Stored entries
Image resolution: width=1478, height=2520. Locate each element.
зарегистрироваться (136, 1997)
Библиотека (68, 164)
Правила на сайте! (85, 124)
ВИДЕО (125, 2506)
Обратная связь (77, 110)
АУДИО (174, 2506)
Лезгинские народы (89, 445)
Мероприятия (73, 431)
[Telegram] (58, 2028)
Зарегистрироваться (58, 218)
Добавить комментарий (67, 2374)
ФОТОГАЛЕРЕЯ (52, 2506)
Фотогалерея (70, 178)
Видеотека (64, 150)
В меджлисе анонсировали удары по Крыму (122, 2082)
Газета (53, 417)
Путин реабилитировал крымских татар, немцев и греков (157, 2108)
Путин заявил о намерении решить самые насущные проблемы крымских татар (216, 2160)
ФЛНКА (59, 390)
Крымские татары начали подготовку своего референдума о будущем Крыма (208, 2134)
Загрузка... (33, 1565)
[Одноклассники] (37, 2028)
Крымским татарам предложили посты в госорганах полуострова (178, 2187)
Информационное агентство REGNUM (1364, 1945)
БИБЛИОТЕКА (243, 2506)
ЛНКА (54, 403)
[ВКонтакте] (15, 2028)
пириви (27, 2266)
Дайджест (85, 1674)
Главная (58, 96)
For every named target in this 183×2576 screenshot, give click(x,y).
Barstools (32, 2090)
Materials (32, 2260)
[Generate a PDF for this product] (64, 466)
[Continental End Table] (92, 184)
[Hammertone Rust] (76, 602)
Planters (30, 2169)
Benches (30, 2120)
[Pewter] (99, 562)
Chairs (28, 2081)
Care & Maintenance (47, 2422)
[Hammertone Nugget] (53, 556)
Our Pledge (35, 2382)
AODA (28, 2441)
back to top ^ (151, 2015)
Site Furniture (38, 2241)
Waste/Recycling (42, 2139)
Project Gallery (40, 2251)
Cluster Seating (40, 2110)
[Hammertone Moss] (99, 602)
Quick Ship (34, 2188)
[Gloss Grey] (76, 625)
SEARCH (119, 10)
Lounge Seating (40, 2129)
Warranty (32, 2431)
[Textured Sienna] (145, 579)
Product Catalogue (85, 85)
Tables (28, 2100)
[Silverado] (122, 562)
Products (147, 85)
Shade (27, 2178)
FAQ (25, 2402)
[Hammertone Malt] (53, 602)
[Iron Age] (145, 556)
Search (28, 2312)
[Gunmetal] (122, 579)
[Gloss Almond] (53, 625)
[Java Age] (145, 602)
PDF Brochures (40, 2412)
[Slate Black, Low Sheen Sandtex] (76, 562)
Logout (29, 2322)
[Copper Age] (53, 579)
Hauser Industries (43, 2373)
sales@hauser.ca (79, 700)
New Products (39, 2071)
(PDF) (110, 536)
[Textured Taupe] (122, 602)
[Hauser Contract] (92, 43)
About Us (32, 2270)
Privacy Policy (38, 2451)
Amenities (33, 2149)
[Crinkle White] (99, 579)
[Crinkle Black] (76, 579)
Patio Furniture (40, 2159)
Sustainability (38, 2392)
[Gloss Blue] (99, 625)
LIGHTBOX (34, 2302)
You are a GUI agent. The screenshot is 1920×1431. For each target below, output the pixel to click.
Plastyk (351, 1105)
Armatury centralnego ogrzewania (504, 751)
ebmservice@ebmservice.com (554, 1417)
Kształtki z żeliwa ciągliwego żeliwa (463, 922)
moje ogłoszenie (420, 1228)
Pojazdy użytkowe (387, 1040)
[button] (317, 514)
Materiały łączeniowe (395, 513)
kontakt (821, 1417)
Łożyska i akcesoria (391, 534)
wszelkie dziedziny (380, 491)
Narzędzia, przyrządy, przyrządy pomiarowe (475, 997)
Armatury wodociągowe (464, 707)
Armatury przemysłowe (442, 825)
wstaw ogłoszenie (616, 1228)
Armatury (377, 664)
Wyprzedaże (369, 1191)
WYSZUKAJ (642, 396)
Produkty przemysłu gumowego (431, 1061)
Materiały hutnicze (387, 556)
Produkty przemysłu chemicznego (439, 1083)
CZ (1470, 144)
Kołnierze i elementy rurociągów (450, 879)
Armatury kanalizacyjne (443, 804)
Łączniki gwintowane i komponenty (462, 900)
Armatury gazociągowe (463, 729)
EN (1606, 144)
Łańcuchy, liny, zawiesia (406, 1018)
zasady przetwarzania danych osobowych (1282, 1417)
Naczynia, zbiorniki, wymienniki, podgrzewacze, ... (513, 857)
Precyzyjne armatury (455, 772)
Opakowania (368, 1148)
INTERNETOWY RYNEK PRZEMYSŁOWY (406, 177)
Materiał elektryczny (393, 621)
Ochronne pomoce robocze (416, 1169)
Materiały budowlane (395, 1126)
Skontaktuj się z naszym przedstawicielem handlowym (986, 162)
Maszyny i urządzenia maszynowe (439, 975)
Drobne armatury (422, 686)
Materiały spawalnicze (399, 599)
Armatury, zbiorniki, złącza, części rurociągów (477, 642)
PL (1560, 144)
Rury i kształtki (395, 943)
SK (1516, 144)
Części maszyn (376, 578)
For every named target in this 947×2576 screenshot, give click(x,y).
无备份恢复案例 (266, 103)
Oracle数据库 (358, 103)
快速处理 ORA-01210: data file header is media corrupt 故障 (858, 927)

◆ **WHAT YOU WILL DO**
Beginning at the line above that contains "ВИДЕО (125, 2506)", return each line exactly through the line that contains "ФЛНКА (59, 390)", and no others.

◆ **SOLUTION FOR THIS PROBLEM**
ВИДЕО (125, 2506)
Обратная связь (77, 110)
АУДИО (174, 2506)
Лезгинские народы (89, 445)
Мероприятия (73, 431)
[Telegram] (58, 2028)
Зарегистрироваться (58, 218)
Добавить комментарий (67, 2374)
ФОТОГАЛЕРЕЯ (52, 2506)
Фотогалерея (70, 178)
Видеотека (64, 150)
В меджлисе анонсировали удары по Крыму (122, 2082)
Газета (53, 417)
Путин реабилитировал крымских татар, немцев и греков (157, 2108)
Путин заявил о намерении решить самые насущные проблемы крымских татар (216, 2160)
ФЛНКА (59, 390)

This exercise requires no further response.